Alternating Bundle Branch Block or Pyridostigmine-induced Mobitz Type II Block Masquerading as Acute Coronary Syndrome

INTRODUCTION

Out of all emergency department (ED) patients with undifferentiated chest pain, 7% will have ECG findings consistent with acute ischemia or infarction, and 6–10% of those in whom cardiac markers are ordered will have initially positive results. Of all patients with the possible acute coronary syndrome (ACS), 5–15% ultimately prove to have ACS.¹ Shortness of breath with chest pain mostly has a cardiac origin in the presence of dynamic ECG changes. We had managed a patient with rapidly evolving ECG changes, chest pain, palpitations, and grade III–IV dyspnea. In the chaotic environment of a busy ED, the most probable diagnosis here will be ACS. Comorbid conditions like diabetes mellitus, hypertension, and prior coronary artery disease (CAD) are commonly enquired. However, other long-standing illnesses like myasthenia gravis (MG), as in our patient can be easily missed if a patient is not forthcoming with history. We experienced a similar confusion when in the cacophony of chest pain, dyspnea, and T wave inversions with bundle branch blocks, ACS protocol was initiated and a simple diagnosis was missed. The significance of the alternating bundle branch block (ABBB) will be presented to the readers.

CASE DESCRIPTION

A 69-year-old male patient presented to an ED with a history of breathlessness and chest pain for 1 day. The dyspnea was associated with non-productive cough. He was neither tachypneic nor cyanosed at the time of ED admission. The chest pain was sudden in onset, localized to the left side of the chest, dull aching, and pressure type, and had no alleviating and relieving factors, not radiating and not associated with syncope, diaphoresis, and nausea and vomiting. The patient was connected to a cardiac monitor and vital signs were recorded. The airway of the patient was patent, breathing at 14/minute with a saturation of 96% on room air. The heart rate (HR) was 128/minute, BP was 110/60 mm Hg, and GRBS was 265 mg/dL. Pallor raised jugular venous pressure and pedal edema were absent. There was no prior history of CAD. The patient was a known diabetic on metformin, hypertensive on telmisartan, and thymoma negative MG on pyridostigmine and wysolone. There were no murmurs, gallop rhythm, and previous surgical incisions on the chest wall.

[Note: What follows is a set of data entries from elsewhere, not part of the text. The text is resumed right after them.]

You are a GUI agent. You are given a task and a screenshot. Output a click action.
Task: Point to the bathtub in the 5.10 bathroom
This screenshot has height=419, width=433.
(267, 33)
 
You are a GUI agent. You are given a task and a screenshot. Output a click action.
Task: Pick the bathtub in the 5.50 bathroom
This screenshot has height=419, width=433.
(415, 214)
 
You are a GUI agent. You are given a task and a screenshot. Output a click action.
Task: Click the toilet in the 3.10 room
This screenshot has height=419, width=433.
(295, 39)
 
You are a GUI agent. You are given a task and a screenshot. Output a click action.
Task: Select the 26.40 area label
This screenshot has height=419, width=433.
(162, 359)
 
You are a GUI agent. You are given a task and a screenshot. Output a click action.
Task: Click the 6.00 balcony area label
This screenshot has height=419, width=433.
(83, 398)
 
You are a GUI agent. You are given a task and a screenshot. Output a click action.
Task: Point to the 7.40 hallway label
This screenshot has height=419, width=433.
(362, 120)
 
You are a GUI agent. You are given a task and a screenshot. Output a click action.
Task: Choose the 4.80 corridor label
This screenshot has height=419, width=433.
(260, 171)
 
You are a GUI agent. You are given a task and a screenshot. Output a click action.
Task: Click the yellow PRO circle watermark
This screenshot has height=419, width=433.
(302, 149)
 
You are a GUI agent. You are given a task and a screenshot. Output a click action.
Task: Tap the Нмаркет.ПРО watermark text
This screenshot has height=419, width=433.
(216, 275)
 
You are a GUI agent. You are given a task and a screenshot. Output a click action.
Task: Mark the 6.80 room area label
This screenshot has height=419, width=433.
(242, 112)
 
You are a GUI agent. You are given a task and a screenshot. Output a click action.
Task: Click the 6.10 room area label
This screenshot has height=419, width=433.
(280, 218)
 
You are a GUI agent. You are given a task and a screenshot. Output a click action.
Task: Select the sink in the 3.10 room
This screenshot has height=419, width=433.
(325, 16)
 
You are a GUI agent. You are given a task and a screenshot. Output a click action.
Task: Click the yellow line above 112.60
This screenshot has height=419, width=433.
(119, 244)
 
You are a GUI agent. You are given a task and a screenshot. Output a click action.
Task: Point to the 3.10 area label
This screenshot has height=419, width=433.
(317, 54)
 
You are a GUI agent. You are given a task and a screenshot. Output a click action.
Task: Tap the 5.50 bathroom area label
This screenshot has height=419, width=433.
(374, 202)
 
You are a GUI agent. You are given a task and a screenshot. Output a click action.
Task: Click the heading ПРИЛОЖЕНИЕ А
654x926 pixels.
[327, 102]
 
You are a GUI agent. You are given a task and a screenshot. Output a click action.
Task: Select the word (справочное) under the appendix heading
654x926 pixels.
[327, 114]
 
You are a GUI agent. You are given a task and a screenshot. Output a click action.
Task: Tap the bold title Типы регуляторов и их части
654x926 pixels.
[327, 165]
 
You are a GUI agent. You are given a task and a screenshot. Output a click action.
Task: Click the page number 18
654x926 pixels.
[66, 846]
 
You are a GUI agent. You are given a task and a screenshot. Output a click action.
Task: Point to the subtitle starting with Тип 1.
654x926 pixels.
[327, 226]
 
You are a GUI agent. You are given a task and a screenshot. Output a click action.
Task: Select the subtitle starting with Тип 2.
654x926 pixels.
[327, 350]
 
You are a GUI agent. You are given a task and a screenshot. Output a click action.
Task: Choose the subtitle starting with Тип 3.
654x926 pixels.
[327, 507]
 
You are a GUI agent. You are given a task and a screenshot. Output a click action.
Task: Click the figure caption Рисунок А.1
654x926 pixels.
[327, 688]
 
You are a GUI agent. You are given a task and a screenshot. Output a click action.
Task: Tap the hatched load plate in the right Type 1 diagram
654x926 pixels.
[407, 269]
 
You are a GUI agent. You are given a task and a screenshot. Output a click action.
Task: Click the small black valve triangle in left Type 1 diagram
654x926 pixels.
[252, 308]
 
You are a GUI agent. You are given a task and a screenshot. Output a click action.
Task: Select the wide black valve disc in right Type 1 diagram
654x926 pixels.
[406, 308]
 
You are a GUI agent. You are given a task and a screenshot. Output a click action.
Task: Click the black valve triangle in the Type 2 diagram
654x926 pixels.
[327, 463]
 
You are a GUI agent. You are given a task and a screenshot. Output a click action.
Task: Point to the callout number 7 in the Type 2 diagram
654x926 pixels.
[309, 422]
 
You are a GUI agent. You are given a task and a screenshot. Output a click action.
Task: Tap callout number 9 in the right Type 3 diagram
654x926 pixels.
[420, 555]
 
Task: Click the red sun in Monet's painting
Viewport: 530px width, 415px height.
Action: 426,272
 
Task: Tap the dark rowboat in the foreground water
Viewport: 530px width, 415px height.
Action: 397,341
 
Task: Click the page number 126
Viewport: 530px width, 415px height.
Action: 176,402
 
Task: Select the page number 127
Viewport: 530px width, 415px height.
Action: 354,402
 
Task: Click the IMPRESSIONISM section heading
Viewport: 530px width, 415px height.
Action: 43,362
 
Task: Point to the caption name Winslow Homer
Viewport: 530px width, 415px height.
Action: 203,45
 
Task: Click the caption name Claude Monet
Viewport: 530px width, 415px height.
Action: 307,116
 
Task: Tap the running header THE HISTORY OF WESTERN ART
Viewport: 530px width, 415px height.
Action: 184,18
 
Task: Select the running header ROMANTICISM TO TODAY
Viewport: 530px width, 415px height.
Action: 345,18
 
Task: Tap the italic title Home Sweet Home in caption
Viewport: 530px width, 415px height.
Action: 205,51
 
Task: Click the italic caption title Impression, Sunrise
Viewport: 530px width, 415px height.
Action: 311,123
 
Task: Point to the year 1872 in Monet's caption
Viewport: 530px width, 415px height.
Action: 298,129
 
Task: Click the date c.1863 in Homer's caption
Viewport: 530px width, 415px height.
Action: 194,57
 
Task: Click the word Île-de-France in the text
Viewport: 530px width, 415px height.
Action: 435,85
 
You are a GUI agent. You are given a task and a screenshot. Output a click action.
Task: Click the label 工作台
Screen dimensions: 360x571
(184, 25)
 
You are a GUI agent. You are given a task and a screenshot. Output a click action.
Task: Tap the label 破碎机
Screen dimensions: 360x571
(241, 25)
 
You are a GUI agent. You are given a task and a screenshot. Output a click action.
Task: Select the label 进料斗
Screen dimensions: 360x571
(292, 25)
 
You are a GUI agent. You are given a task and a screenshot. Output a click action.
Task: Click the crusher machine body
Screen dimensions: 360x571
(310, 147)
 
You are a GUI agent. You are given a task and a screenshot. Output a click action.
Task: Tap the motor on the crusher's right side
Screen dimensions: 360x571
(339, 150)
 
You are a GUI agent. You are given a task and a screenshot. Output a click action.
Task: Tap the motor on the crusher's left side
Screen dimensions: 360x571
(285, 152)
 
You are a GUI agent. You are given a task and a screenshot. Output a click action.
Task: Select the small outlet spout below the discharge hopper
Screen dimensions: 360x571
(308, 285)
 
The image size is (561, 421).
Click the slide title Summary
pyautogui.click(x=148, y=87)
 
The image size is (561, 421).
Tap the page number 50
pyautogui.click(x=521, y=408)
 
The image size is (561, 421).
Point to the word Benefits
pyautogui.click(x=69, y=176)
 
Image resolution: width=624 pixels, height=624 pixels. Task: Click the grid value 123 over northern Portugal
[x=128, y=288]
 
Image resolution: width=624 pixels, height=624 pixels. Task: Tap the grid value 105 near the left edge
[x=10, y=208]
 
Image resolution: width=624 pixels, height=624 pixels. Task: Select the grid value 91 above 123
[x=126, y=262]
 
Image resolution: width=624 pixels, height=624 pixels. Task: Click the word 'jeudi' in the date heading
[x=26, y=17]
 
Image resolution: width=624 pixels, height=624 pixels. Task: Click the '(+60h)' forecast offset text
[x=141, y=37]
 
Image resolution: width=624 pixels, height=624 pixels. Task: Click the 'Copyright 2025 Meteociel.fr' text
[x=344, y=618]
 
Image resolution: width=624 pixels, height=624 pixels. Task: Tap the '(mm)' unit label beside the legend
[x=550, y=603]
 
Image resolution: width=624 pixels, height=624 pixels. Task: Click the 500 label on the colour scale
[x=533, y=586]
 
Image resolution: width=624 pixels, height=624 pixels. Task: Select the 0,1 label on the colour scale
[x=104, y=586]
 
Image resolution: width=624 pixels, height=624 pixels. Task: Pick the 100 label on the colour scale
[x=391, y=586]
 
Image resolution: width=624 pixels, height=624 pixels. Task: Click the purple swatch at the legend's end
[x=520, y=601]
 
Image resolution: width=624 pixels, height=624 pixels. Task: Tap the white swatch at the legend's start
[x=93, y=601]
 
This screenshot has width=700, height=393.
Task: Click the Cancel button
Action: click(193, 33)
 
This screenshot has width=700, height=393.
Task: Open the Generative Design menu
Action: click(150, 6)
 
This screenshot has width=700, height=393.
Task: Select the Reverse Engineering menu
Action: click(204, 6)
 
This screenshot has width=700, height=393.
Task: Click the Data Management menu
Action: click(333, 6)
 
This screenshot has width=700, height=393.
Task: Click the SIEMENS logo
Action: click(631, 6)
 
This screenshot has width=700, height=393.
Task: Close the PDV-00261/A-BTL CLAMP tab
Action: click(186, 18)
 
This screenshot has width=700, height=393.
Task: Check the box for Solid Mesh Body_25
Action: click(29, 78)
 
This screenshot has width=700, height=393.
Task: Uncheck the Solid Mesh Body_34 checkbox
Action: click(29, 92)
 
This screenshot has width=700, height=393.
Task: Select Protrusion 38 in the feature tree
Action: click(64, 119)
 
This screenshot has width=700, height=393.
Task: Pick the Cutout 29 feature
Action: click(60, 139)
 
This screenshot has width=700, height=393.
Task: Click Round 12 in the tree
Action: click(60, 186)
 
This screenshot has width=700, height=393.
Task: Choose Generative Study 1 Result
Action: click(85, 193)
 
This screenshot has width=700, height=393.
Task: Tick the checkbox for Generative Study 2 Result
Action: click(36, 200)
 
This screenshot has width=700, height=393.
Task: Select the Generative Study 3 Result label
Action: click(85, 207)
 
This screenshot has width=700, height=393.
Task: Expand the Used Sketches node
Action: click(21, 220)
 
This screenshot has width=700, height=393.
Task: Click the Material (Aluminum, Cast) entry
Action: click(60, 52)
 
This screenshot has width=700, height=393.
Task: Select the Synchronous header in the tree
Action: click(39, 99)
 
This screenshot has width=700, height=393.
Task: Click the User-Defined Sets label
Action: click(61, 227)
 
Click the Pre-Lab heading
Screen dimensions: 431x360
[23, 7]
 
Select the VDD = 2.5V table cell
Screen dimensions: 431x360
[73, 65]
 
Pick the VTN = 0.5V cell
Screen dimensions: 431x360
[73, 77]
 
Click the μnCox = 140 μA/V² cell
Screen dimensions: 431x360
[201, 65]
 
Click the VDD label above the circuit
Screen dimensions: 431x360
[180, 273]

The first ECG (Fig. 1A) showed a rate of 126, sinus rhythm, left axis deviation, QRS complex >120 ms, dominant S wave in V1, broad monophasic R wave in lateral leads (I, avL, V5–V6), absent Q wave in lateral leads (I, V5–V6), and poor R wave progression in the chest leads. These changes were indicative of the left bundle branch block (LBBB). Left ventricular hypertrophy is a strong differential diagnosis for LBBB with widened QRS and ST depression-T inversion in lateral leads.

Bedside echocardiography was the next plan. However, the monitor showed a sudden decrease in HR, and ECG was repeated. Figure 1B depicts the second ECG suggestive of a rate of 52 bpm, second degree AV block (Mobitz type II) with narrow QRS complexes, and deeply inverted T waves in V1–V3. The arterial blood gases and troponins were unremarkable (Tables 1 and 2). Point of care (POC) creatinine and electrolytes sodium and potassium were also normal. Another ECG (Fig. 1C) was ordered which showed ABBB in 30 minutes. These changes were dynamic, changing morphology very quickly, and hence were suspicious to be ominous.

The 2D echocardiography was fairly normal (no regional wall motion abnormality, good LV systolic function, grade I diastolic dysfunction, no mitral regurgitation, pulmonary arterial hypertension (PAH), vegetation, pericardial effusion, clot, and an ejection fraction of 58%). The chest radiograph was suggestive of left lower zone consolidation (Fig. 2).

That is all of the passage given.